Bei Datenübertragungen hat der Auftraggeber vor Übersendung jeweils dem neuesten technischen Stand entsprechende Schutzprogramme für Computerviren einzusetzen.

§ 2 Speicherung, Weitergabe und Löschung personenbezogener Daten

polycopy speichert die im Rahmen der Geschäftsanbahnung und Durchführung erforderlichen Kundendaten und ist berechtigt, diese zu ver- und bearbeiten. Sofern dies zur Auftragsdurchführung oder den berechtigten Interessen von polycopy dient, ist polycopy darüber hinaus berechtigt, solche personenbezogenen Daten unter Beachtung geltender Bestimmungen auch an Dritte, beispielsweise Kreditinstitute, Inkassounternehmen u.a. weiterzugeben, wobei die Weitergabe im jeweils erforderlichen Umfang auch an mit der Durchführung des Auftrages befasste von polycopy beauftragte Unternehmen erfolgen darf. Solche Daten werden auf schriftliche Beauftragung des Auftraggebers gelöscht.

polycopy ist berechtigt, die gespeicherten Daten für die Zusendung von aktuellen News und Angeboten zu nutzen.

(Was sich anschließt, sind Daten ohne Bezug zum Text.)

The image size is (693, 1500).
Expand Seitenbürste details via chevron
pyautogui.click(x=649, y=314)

Sollte dieses von Kundenseite her nicht gewollt sein, kann schriftlich per Mail die Löschung der Newsletter gefordert werden.

XVIII. Schlussbestimmungen

§ 1 Erfüllungsort

Erfüllungsort für alle aus dem Vertrag sich ergebenden Pflichten, soweit nicht gesetzlich ausdrücklich ausgeschlossen, ist der Sitz unserer Gesellschaft.

§ 2 Gerichtsstand

Gerichtsstand für alle sich aus dem Vertragsverhältnis ergebenden Streitigkeiten ist immer der Sitz unserer Gesellschaft. Dies gilt nicht, wenn der Auftraggeber eine natürliche Person im Inland ist, die für private Zwecke handelt (Verbraucher).

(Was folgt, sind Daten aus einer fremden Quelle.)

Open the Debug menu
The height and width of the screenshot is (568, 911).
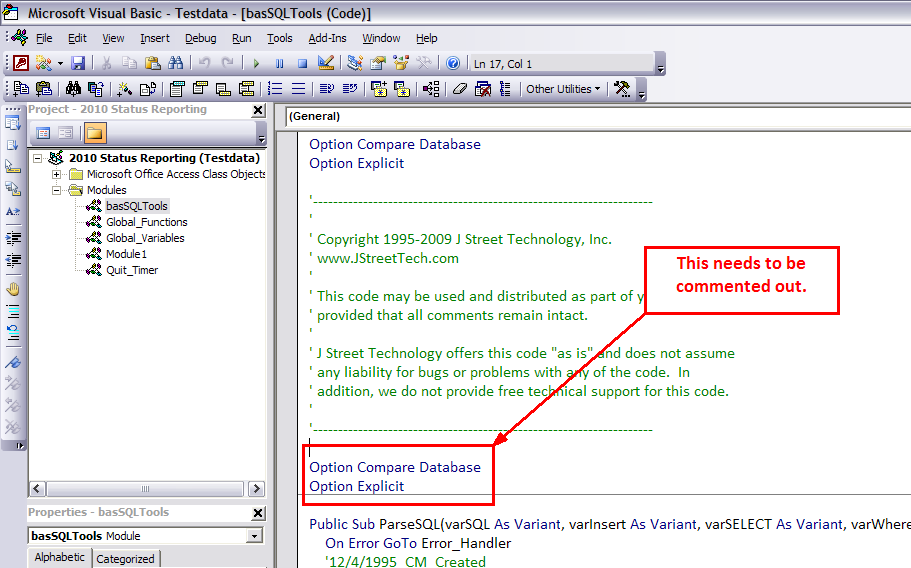(200, 38)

Wenn der Auftraggeber seinen Wohnsitz oder gewöhnlichen Aufenthalt im Ausland hat, ist der Sitz der Gesellschaft der Gerichtsstand für alle Ansprüche im Zusammenhang mit den vertragsgegenständlichen Ansprüchen. Unsere Gesellschaft ist berechtigt, auch am allgemeinen Gerichtsstand des Auftraggebers zu klagen.

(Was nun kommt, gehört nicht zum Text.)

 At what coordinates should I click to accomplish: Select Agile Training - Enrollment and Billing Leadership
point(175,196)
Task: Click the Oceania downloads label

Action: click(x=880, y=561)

§ 3 Anwendung deutschen Rechts

Auf das Vertragsverhältnis findet deutsches Recht Anwendung. UN-Kaufrecht ist ausdrücklich ausgeschlossen, auch wenn aus dem Ausland bestellt oder ins Ausland geliefert wurde.

§ 4 Geltung für Verbraucher

Sofern diese AGB Bestimmungen enthalten, die unter Kaufleuten rechtlich wirksam vereinbart werden können, ansonsten aber gesetzlich ausgeschlossen sind, so gelten sie unter Kaufleuten hiermit als ausdrücklich vereinbart. Für Verbraucher gelten die gesetzlichen Bestimmungen, wobei eine unwirksame Bestimmung stets durch eine solche zu ersetzen ist, die dem wirtschaftlichen Sinn der unwirksamen am nächsten kommt, aber gesetzlich zulässig ist.

§ 5 Salvatorische Klausel

Durch etwaige Unwirksamkeit einer oder mehrerer Bestimmungen dieser AGB wird die Wirksamkeit der übrigen Bestimmungen nicht berührt. In allen Fällen der Unwirksamkeit dieser AGB gilt, dass eine unwirksame Bestimmung stets durch eine solche zu ersetzen ist, die dem wirtschaftlichen Sinn der unwirksamen am nächsten kommt, aber wirksam ist.